A rainbow-filled trend leaning heavily on Y2K-childhood nostalgia, kidcore embodies a joyful and fun attitude, favouring a maximalist mash-up of playful and eccentric styling. Its appreciation for childlike creativity and imagination is key, with highly saturated colour palettes and kitsch facial stickers speaking to its core values of joy and happiness.
Make-up applications reflect personal explorations, with TikTokers experimenting with lucid colours, graphic illustrations and psychedelic patterns alongside liquid face paints, punchy blushers, and saturated glossy lips.

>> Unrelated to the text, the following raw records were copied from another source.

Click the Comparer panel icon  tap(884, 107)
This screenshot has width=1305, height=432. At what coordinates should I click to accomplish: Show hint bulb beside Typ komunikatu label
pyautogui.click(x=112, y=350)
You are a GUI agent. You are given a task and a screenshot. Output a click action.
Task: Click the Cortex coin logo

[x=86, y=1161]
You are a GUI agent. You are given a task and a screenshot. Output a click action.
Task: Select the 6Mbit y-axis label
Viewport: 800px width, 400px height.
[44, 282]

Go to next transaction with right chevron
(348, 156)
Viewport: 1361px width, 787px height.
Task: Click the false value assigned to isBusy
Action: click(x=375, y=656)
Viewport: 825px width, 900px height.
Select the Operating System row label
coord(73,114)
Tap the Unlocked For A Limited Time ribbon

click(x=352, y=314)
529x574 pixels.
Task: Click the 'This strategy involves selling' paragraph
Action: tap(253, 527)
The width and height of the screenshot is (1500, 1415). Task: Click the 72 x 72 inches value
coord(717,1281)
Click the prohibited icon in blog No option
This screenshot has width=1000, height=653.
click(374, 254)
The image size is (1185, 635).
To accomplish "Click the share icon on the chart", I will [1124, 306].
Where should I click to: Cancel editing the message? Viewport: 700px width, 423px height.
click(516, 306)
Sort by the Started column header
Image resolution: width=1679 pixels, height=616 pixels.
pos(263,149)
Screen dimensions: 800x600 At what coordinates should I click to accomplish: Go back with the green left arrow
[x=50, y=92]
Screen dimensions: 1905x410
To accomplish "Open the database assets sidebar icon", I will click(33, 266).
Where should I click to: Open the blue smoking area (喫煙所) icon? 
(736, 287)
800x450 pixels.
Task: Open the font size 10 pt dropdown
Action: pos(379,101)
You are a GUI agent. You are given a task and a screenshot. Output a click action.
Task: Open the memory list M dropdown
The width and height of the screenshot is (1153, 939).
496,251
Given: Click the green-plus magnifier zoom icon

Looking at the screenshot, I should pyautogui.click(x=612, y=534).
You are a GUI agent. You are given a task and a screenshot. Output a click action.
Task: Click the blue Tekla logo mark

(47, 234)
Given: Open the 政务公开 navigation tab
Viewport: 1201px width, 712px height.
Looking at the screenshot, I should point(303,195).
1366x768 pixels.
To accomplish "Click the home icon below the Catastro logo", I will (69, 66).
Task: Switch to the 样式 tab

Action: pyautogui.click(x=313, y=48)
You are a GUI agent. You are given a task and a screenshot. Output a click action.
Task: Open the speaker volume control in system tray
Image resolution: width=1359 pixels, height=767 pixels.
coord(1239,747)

As we explore in our report, available to members, Gen Z Big on Beauty, youthful consumers are practising feel-good make-up looks with no judgement, emboldened by a hedonistic post-pandemic lust for life. Trashy 00s aesthetics and eclectic layering are booming in response to the ‘Euphoria effect’, as well as the rise in new nostalgia-tinged beauty brands reverting to cult Y2K teen products.
"I think it's popular because it's all about the dopamine effect – or the mood-lifting effect – of wearing things because they bring you joy and are just fun to look at," Donni Davy, Euphoria’s make-up artist and co-founder of vegan beauty label Half Magic, told US magazine Allure.